Replace the water lost through sweating during physical activity but be aware individuals loose water at different rates so some may need to drink more than others.
However here are general guidelines for hydration during physical activity:
- Drink 500ml (2 - 3 glasses) of water 30 minutes to one hour before your physical activity
- Drink 200ml (1 - 2 glasses) of water every 20 minutes during your physical activity
- Drink at least 500ml (2 - 3 glasses) after your physical activity
Signs of Dehydration
Checking the colour of your urine is a good indicator as to your level of hydration:
What about Sports Drinks?
Water is recommended as it is easily absorbed. Sports drinks that have selected levels of carbohydrates and electrolytes are created to maintain fluid levels and prevent fatigue.
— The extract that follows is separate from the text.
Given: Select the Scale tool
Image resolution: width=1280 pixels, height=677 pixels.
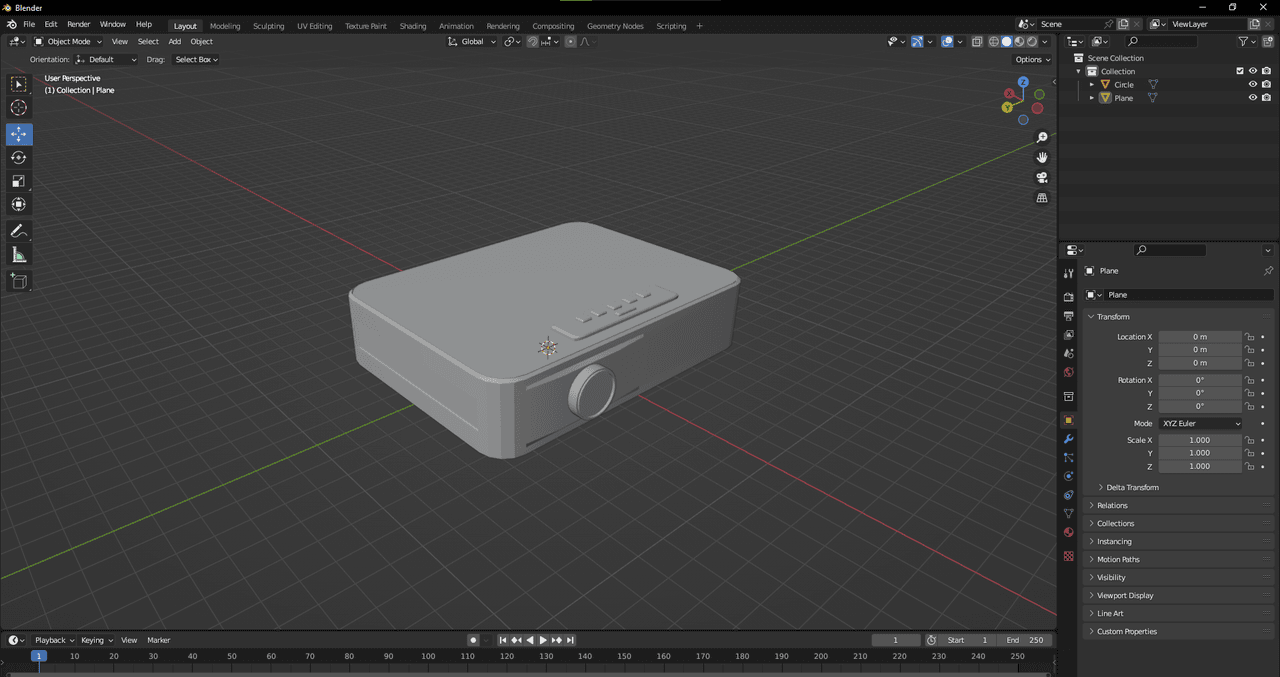Looking at the screenshot, I should click(x=19, y=181).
This can enhance performance by fuelling the muscles during exercise. Research has shown that a solution containing electrolytes and carbohydrates may help to retain fluids consumed after prolonged intense exercise.
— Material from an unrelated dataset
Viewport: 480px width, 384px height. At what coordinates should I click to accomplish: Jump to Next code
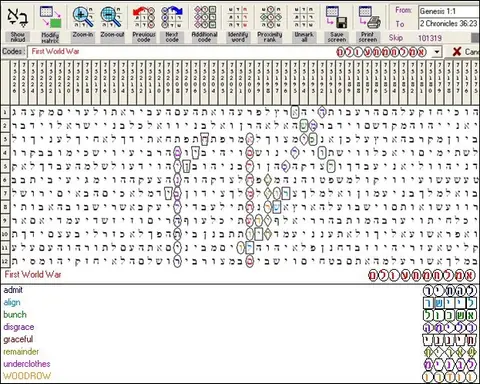click(x=172, y=17)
CAUTION: Be careful not to confuse sports and energy drinks, sport drinks do not contain caffeine but do contain water, carbohydrates and electrolytes (generally sodium and potassium) to provide energy and aid hydration. However, energy or performance drinks have a variety of supplements and often stimulants that dehydrate you. Always read the label and evaluate the safety like you would any other supplement. If there is more than 10% of sugar it is an energy drink not a sports drink.
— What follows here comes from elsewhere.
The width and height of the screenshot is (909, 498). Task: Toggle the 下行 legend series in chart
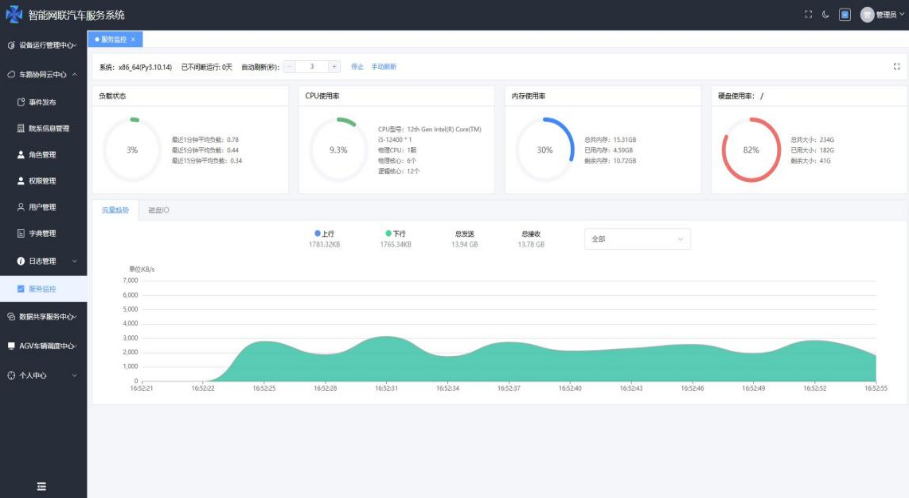(396, 233)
How to Stay Hydrated - Things to Avoid!
Avoid Too Much Caffeine
Consuming too much caffeine and high sugar energy drinks is not the best idea during physical activity because they actually slow down the rate of fluid absorption.
Caffeine is found in:
- Energy drinks
- Fizzy drinks
Alcohol acts as a diuretic and will increase water loss. Drinking too much alcohol, especially on a regular basis, can increase the risk of health problems. It is a poor fuel source and has a very slow rate of metabolism. If you drink alcohol before physical activity your judgement will be progressively impaired, physical performance will be badly affected as there is a loss of co-ordination. Do not drink alcohol after physical activity as it doesn't replace fluid loss and can prevent the refuelling of your glycogen stores. Be aware a hangover reduces your endurance ability the next day.
WARNING: Avoid drinking alcohol for 24 hours after muscle or soft tissue injury. Drinking large amounts of alcohol may increase swelling after injury and hinder the repair process.
Exercising during hot weather will result in extra fluid loss leading to dehydration. Try to avoid dehydration, heat stress and poor performance by adequate fluid replacement during your summer physical activities. Remember only a small degree of dehydration will cause a decrease in performance, which arises in the late stages of your physical activity when performance is most important. Dehydration contributes to fatigue and thirst is a poor indicator as it is a late signal of severe fluid loss so it is important to replace fluids throughout physical activity.
Disclaimer: The information contained on this web page is intended as general guidance and information only. Laurastanyer.co.uk and its authors accept no liability for any loss, injury or damage however incurred as a consequence, whether directly or indirectly, of the use this information. All advice on this web page should only be used under the supervision of a qualified dance / fitness / healthcare professional.